> **WHAT TO WORK ON**:
A. Which credit agency suffered a data breach in 2017, according to the blockchain banking article?
B. Using the blockchain banking article, explain why international money transfers tend to be slow.
C. Write the next part of the blockchain banking article, starting after its final sentence.

>> start EXCERPT PROVIDED

Blockchain Technology

Blockchain technology may be a relatively new invention, but it’s already starting to get introduced in many business avenues and sectors.

Automotive manufacturers such as BMW or GM are using blockchain to share the self-driving vehicle data. Many in the oil and gas industry rely on blockchain tech to do transactions and track production levels.

But what about the banking sector?

Blockchain seems to have a bright future in the banking sector. This technology can be a much-needed breath of fresh air in several areas of banking and might even have the potential to revolutionize them.

Read the article below and see for yourself what improvements blockchain can bring to the banking sector.

Blockchain Tech May Benefit Loan-Taking

Most banks or other lending institutions judge applicants based on a credit reporting system. Financial institutions need to know if you will be able to return the loaned money, even if you want a relatively small low interest personal loan.

Banks take all information about applicants from a group of three credit agencies – Experian, TransUnion, and Equifax.

Unfortunately, this approach to verifying applicants is not ideal. It’s quite common to have errors in your credit score and not get a loan. Even if lenders agree, the terms of a loan may still be unfavorable.

To make it worse, the system based on the three credit agencies is not necessarily safe. Equifax suffered a huge data breach in 2017, resulting in the credit information of over 140 million consumers being leaked.

Simplifying The Process Of Lending Money

Blockchain tech could greatly simplify the process of lending money. For example, blockchain lenders could use blockchain assets as collateral instead of relying on a faulty credit score.

Due to the secure nature of blockchain technology, it could be used to improve peer-to-peer lending. Quick and safe P2P loans could circumvent the extensive requirements of banks.

Blockchain Might Revolutionize International Transfers

When you want to transfer funds to someone in another country, you must use an international money transfer. These usually rely on a SWIFT network that allows secure and accurate communication between banks worldwide.

International money transfers might be reliable but, unfortunately, also have significant downsides.

Blockchain Improves Speed

International money transfers (IMTs) offer low speeds, as instructions for sending money often have to go through several intermediary banks before they finally arrive at the target bank.

On average, you can expect your international money transfer to take between 1 to 5 workdays. IMTs can be further delayed due to certain factors such as destination country, non-standard payment methods, or fraud prevention processes.

>> end EXCERPT PROVIDED
>> start DATA PROVIDED

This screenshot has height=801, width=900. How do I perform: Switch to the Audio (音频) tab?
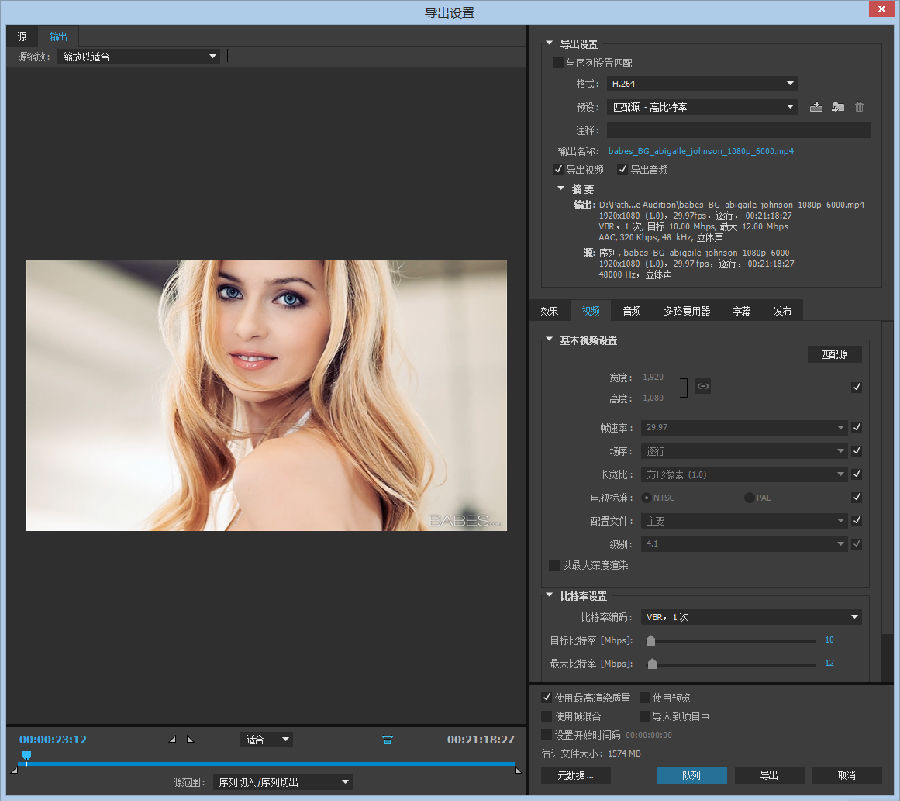tap(631, 311)
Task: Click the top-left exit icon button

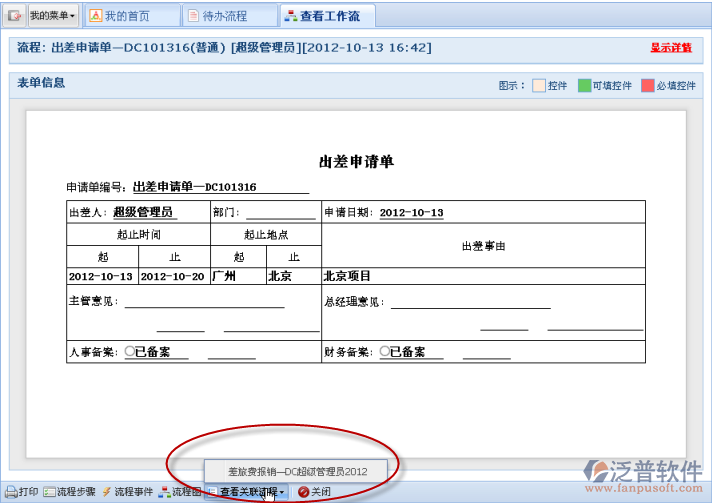Action: pyautogui.click(x=13, y=16)
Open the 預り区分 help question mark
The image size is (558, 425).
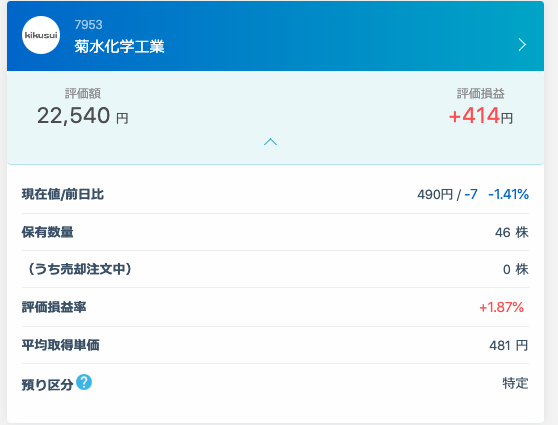pyautogui.click(x=84, y=382)
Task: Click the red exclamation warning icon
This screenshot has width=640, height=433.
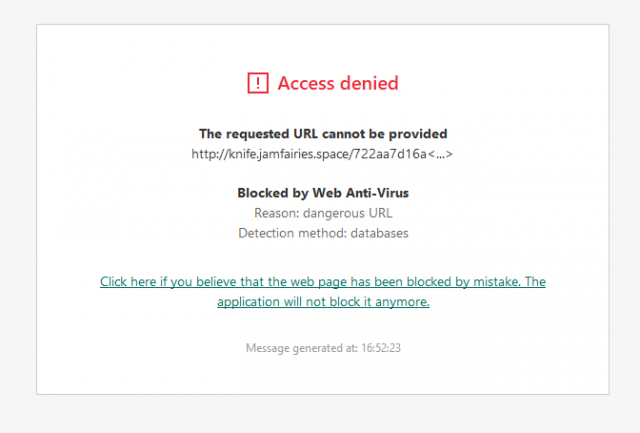Action: click(258, 83)
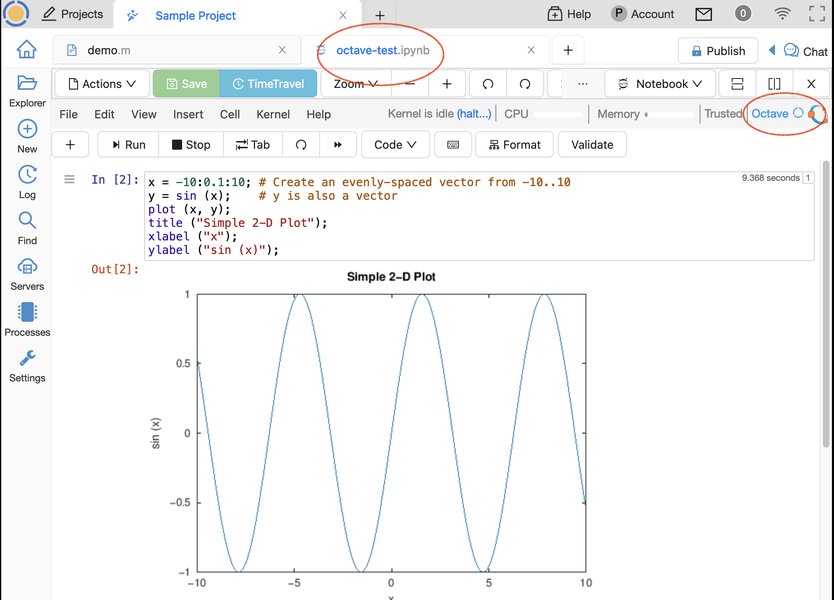The image size is (834, 600).
Task: Open the Kernel menu
Action: [x=272, y=114]
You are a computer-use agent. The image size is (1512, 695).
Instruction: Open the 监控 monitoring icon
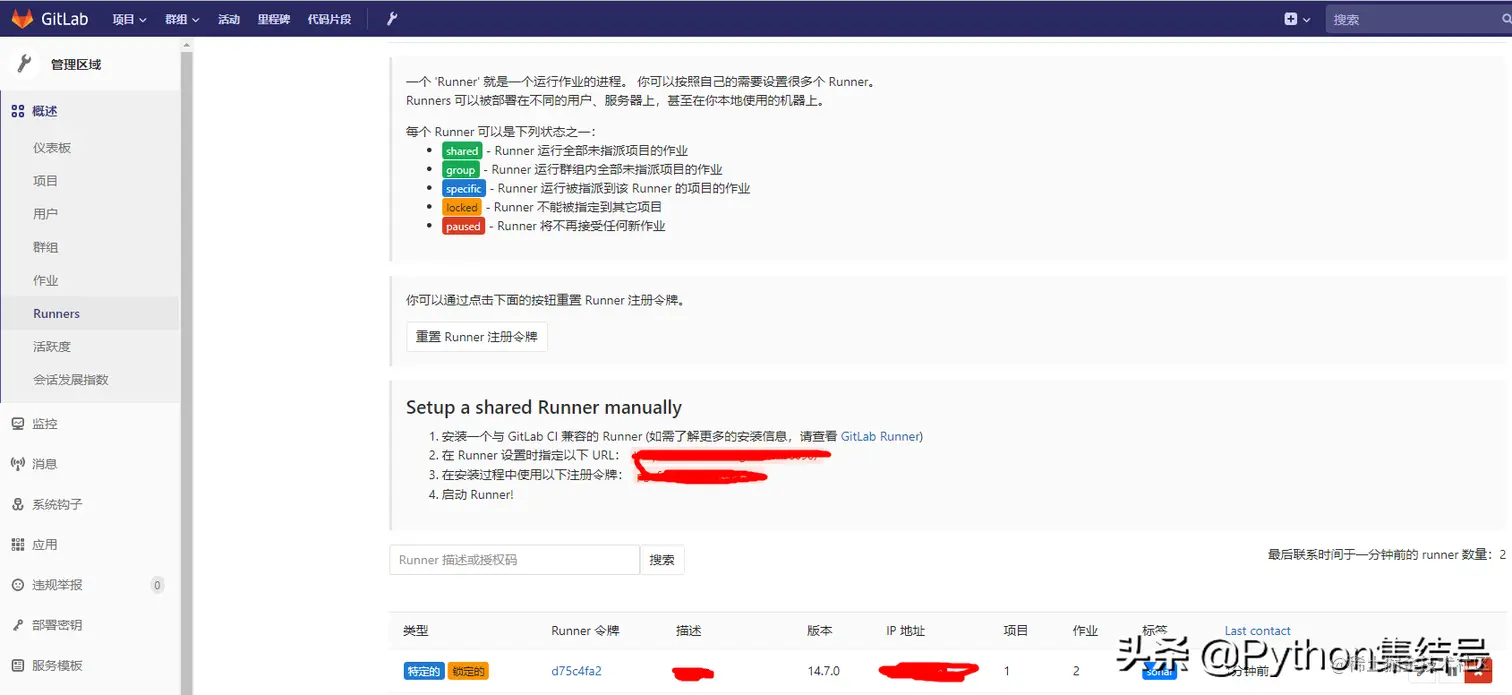17,423
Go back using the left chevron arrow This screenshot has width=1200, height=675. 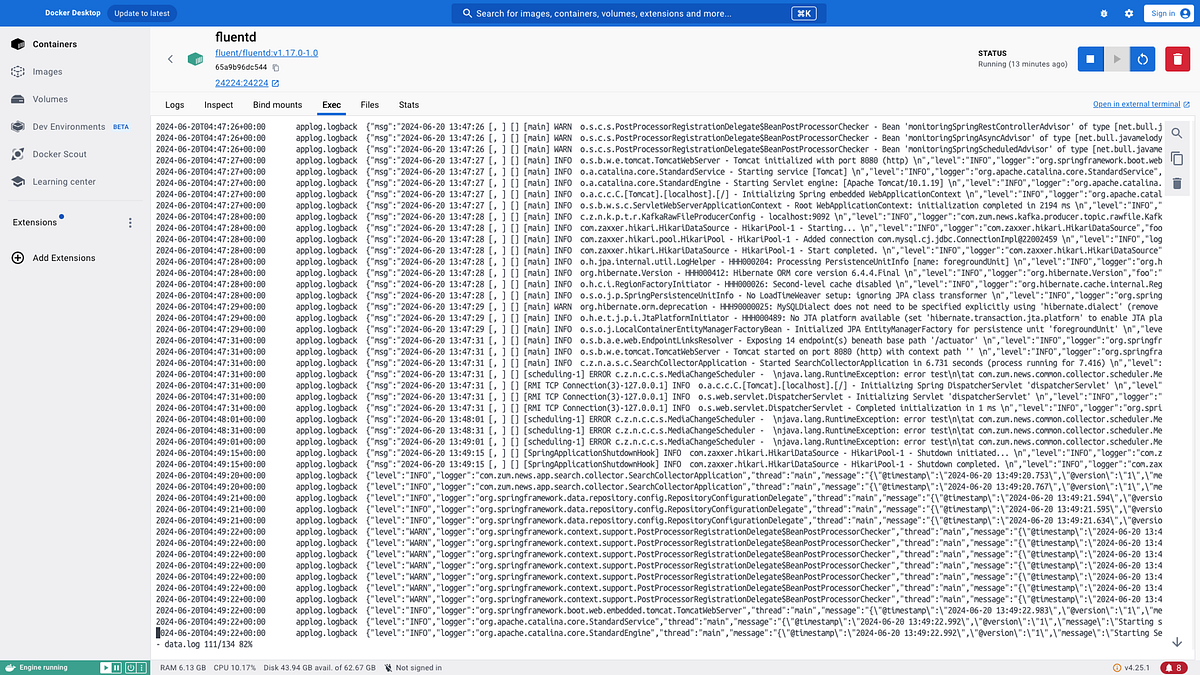point(170,59)
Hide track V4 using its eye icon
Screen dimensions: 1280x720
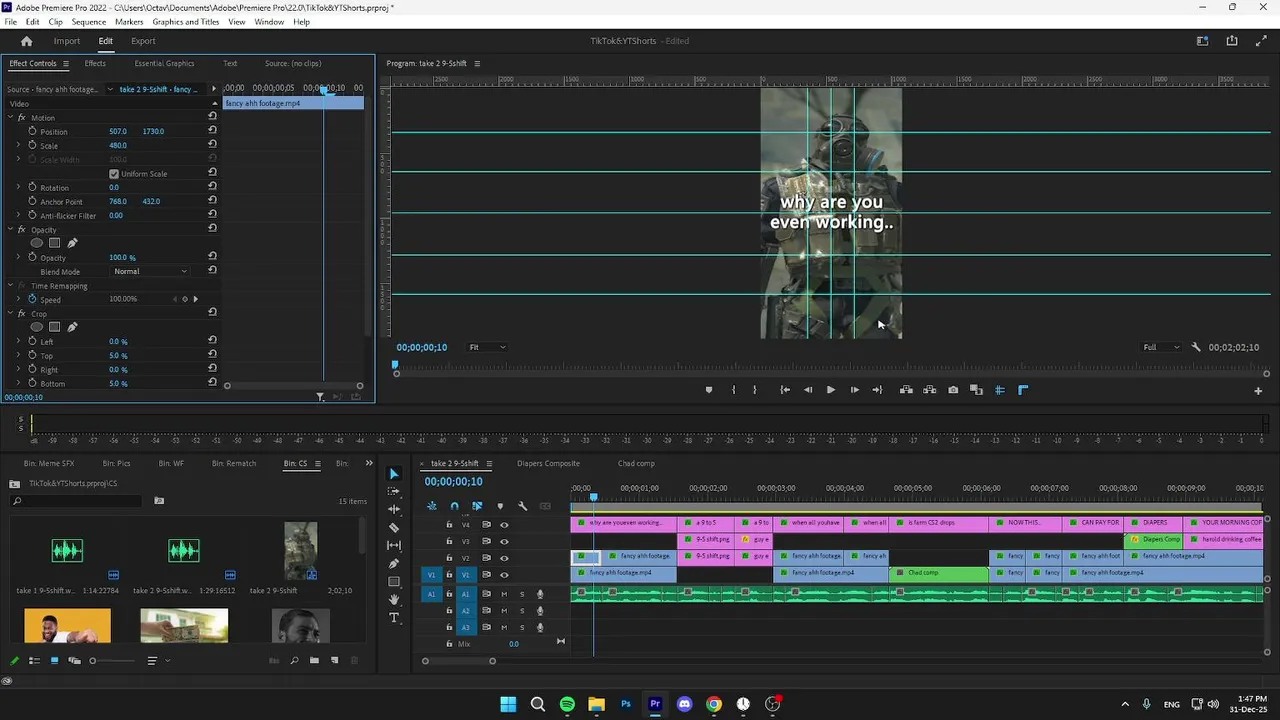pos(504,525)
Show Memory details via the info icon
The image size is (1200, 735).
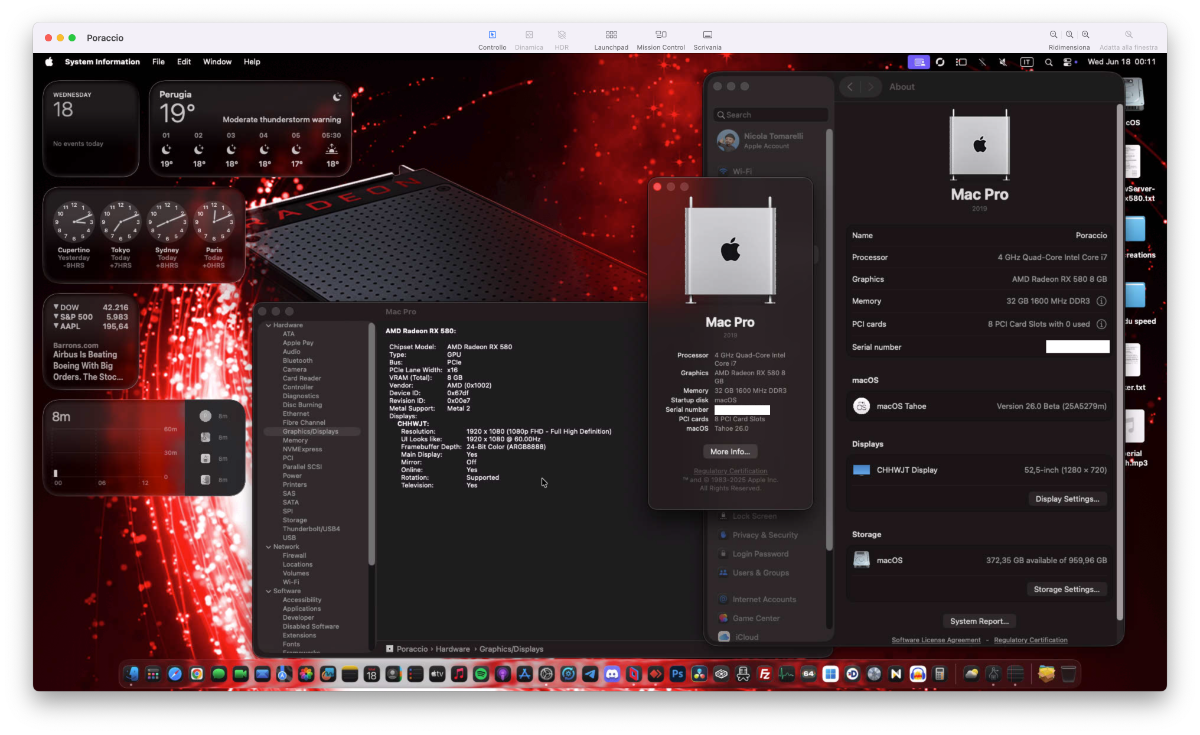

>> end DATA PROVIDED

> **RESULTS FOR THE EXERCISE**:
A. Equifax.

B. International money transfers are slow because the instructions for sending money often have to pass through several intermediary banks before they reach the target bank.

C.
Blockchain works differently. There are no intermediaries during the transfer. Instead, Bank 1 sends the money to Bank 2. Also, the need for third-party verification is reduced. There’s almost no wait period – it’s usually measured in seconds.

Blockchain Lowers the Costs

International money transfers that use traditional systems such as Swift or Western Union tend to cost around 5% to 20% of the sum you’re sending.

This percentage might not seem like much until you realize that bigger transfers could generate fees worth millions of dollars.

The reason for such a high cost is that every bank charges its own fees. That means you’re covering the expenses for your outgoing and incoming banks and the intermediaries.

As mentioned above, blockchain transfers go directly from point A to point B. That makes any fees much lower and less numerous.

You can expect a fee range of 2-3% with blockchain transfers. That’s several times lower than the most expensive traditional IMTs.

Blockchain Boosts Accountability

Blockchain transactions are easily traceable and can be quickly verified. That is because the data generated by these transfers is unchangeable once verified.

As transactions are generated digitally, the risk of errors or intended fabrications is significantly reduced.

Blockchain technology can help banks prevent fraud or other misuse of assets.

That is because blockchain operations rely on two keys: the public key that every user has and a private, one-use key, available only to those participating in a transfer. When a cybercriminal gets access to a private key, they still won’t be able to make a transaction.

Blockchain Makes Stock Trading More Convenient

Selling or buying stocks is a time-consuming process. It can take three business days to receive the funds from your transaction.

The settlement period takes so long because many third parties such as brokers or the stock exchange are involved.

Additional regulatory processes need to be followed and further extend the time taken.

Blockchain does not need intermediaries or third-party regulators. Because of that, it can transfer assets almost instantaneously.

A Summary Of The Benefits For The Banking Industry

Blockchain technology can make a huge difference in banking. It has the potential to revolutionize several areas of this sector. Banks have a lot to gain from the correct application of this technology.

  • Blockchain lenders don’t have to rely on the problematic credit score method to determine the possibility of a loan.
  • International transfers using blockchain technology can be made in a fraction of the time it usually takes.
  • Blockchain international money transfer costs are also reduced due to the lack of intermediaries and lower fees in blockchain transactions.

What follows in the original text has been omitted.